I am requesting emergency leave from October 19, 2007 to November 2 [,] 2007, to assist my dad, Kenneth Dawkins, while he deals with issues surrounding his terminally ill brother. Additionally, I am requesting an FMLA package to be sent to:

[Dawkins's temporary address].

Two hours after receiving the request, Stokes responded in a one-word e-mail:


Dawkins took her leave and subsequently lost her reassignment to a higher paying position. Viewing this evidence in the light most favorable to Dawkins, there is a genuine issue of fact as to whether she reasonably and detrimentally relied upon her employer's misrepresentation about her entitlement to take FMLA leave. Any disagreement about the inferences that should be drawn from the facts should be resolved by the ultimate fact-finder. And any reasonable doubts about the facts at the summary judgment stage should be resolved in favor of Dawkins, the non-movant. Burton v. City of Belle Glade, 178 F.3d 1175, 1187 (11th Cir.), reh'g denied, 193 F.3d 525 (1999).

Secondly, rather than determining whether equitable estoppel is viable in the FMLA context and clarifying its elements before applying them, the majority determines that Dawkins has not satisfied the hypothetical elements of a hypothetical claim. Were it clear that Dawkins had failed to meet an essential element of the claim, the majority's attempt to avoid making new law would be appropriate. Because this case turns on a genuine dispute of fact about one of the essential elements of Dawkins's estoppel claim, however, this case cannot be resolved without clarifying the law in this circuit.
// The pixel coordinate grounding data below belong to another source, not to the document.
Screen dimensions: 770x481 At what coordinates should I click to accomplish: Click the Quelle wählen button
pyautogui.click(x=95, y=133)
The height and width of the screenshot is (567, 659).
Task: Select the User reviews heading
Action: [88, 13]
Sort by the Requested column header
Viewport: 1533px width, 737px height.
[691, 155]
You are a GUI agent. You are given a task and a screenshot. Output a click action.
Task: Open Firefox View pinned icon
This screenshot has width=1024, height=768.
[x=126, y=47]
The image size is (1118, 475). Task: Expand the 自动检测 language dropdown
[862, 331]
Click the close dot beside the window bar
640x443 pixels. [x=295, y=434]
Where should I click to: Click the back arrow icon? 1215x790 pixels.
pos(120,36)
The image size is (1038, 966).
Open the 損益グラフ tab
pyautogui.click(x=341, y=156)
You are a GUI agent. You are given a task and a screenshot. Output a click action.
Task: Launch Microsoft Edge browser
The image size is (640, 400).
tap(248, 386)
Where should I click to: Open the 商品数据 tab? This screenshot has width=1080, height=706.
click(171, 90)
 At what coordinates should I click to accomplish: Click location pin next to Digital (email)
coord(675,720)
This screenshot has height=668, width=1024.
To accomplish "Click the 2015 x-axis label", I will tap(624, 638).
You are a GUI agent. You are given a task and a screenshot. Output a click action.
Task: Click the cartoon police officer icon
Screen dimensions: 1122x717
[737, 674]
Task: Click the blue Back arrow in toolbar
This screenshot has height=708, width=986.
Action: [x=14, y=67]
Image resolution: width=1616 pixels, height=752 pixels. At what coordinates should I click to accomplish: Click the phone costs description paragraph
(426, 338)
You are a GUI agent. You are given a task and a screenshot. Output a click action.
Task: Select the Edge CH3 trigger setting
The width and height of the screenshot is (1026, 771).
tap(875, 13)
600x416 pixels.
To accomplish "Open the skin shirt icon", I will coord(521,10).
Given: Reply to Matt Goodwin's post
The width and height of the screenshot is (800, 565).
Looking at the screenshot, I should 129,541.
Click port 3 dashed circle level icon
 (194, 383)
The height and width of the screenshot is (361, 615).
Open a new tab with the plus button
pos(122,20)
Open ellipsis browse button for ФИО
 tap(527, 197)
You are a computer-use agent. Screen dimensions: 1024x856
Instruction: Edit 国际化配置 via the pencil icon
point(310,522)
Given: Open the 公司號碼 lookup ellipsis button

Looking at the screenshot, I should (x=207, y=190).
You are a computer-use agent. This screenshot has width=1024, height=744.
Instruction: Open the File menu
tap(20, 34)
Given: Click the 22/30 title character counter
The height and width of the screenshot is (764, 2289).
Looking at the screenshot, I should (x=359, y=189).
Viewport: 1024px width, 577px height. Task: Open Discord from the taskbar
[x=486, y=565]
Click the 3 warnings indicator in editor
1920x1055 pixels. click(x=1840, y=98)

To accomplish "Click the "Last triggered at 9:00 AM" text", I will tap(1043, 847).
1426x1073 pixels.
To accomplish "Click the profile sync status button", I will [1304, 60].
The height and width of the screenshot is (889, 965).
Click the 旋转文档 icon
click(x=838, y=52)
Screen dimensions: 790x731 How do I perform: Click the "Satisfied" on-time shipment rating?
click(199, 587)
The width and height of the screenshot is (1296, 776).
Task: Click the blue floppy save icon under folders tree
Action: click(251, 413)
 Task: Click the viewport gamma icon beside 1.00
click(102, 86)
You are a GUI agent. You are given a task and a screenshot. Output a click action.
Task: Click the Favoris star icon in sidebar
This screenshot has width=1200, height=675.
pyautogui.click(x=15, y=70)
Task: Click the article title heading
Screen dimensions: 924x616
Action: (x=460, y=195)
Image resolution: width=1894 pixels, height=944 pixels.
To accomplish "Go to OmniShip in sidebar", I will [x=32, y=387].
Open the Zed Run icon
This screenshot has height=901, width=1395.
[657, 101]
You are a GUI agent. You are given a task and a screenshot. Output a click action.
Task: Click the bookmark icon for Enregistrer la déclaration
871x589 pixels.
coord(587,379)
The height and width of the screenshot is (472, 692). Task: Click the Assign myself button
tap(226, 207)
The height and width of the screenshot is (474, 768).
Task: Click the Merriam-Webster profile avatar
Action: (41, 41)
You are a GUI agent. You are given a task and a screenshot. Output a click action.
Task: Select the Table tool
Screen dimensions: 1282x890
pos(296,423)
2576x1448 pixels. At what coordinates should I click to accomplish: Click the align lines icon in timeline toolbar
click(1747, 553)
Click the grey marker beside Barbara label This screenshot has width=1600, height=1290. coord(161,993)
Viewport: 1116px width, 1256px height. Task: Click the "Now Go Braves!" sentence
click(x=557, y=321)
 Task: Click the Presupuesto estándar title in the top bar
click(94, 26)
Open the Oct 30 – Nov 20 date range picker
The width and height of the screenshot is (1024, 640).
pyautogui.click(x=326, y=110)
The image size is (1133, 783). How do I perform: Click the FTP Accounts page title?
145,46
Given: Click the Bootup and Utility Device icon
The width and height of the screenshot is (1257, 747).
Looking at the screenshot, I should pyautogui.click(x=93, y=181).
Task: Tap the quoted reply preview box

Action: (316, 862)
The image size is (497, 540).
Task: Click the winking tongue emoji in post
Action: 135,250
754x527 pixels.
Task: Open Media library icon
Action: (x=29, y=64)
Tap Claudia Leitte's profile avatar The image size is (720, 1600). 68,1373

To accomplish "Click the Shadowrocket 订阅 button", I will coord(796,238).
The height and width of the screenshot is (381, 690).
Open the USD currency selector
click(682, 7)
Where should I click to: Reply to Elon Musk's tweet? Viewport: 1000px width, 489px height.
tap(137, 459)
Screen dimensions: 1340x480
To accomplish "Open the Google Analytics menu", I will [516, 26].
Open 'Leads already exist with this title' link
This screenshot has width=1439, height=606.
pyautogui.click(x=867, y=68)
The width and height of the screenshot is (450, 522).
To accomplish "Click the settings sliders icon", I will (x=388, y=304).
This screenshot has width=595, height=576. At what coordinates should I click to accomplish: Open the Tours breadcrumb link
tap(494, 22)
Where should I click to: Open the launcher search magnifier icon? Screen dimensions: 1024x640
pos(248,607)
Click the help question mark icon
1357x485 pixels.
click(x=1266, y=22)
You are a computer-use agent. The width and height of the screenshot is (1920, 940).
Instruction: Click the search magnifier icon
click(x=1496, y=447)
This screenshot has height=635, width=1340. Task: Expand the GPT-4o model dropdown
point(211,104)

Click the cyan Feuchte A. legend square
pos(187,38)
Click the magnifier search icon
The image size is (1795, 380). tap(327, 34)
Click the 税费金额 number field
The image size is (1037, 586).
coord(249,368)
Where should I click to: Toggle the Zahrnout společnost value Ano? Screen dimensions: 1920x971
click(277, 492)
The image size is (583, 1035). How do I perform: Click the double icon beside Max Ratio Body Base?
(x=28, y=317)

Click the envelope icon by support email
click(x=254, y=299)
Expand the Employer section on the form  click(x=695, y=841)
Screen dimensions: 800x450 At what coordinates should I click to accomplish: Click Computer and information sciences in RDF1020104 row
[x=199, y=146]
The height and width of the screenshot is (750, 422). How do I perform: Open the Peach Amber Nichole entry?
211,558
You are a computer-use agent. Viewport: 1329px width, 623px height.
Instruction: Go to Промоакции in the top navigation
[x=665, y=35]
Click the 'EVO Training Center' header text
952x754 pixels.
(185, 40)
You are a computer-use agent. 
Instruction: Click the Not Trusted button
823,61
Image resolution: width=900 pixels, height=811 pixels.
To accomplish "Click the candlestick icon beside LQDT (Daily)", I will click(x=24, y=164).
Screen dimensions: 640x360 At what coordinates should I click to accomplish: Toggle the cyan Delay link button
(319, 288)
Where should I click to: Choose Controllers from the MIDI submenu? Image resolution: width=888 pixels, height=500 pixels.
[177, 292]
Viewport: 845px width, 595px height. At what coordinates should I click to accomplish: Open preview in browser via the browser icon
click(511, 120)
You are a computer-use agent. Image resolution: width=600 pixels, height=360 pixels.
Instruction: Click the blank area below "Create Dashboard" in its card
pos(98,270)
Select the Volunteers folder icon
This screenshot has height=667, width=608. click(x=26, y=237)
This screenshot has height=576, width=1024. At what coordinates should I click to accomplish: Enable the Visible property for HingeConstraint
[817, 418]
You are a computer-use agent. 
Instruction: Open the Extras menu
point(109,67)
All of the other circuits to address the issue have concluded that the equitable estoppel doctrine applies in FMLA employment discrimination cases when its elements are met. Those circuits include the Second, Fifth, Sixth and Eighth. See Dobrowski v. Jay Dee Contractors, Inc., 571 F.3d 551, 554 (6th Cir.2009) (“Our circuit recognizes that in certain circumstances equitable estoppel applies to employer statements regarding an employee's FMLA eligibility ․”); see also Murphy v. Fed Ex Nat'l LTL, Inc., 618 F.3d 893, 899–901 (8th Cir.2010) (holding that the doctrine is available to prevent a company from challenging an employee's right to bring a claim under the FMLA and noting that all the doctrine requires is that the “employee reasonably believed, based on the totality of the circumstances, that the employer's approval was for FMLA leave”); Minard v. ITC Deltacom Commc'ns, Inc., 447 F.3d 352, 359 (5th Cir.2006) (holding that if the employee reasonably relies on a representation by the employer and acts to her detriment, an employer who, “without intent to deceive makes a definite but erroneous representation” to the employee that the requested leave is FMLA eligible, and who has reason to believe that the employee would rely on that representation, may be estopped from arguing that the leave was not eligible); Duty v. Nortan–Alcoa Proppants, 293 F.3d 481, 493–94 (8th Cir.2002) (affirming the district court's decision to equitably estop an employer from contesting an employee's FMLA eligibility); Kosakow v. New Rochelle Radiology Assocs., P.C., 274 F.3d 706, 726 (2d Cir.2001) (affirming the district court's application of equitable estoppel to “an employer who remains silent when its employee announces that she plans to take medical leave,” because the silence “mislead[s] that employee into believing that she is protected by the FMLA”).1 Consistent with these circuits, we should take this opportunity to both recognize that equitable estoppel applies in FMLA cases and clarify its elements.2

I would reverse the summary judgment and remand for further proceedings.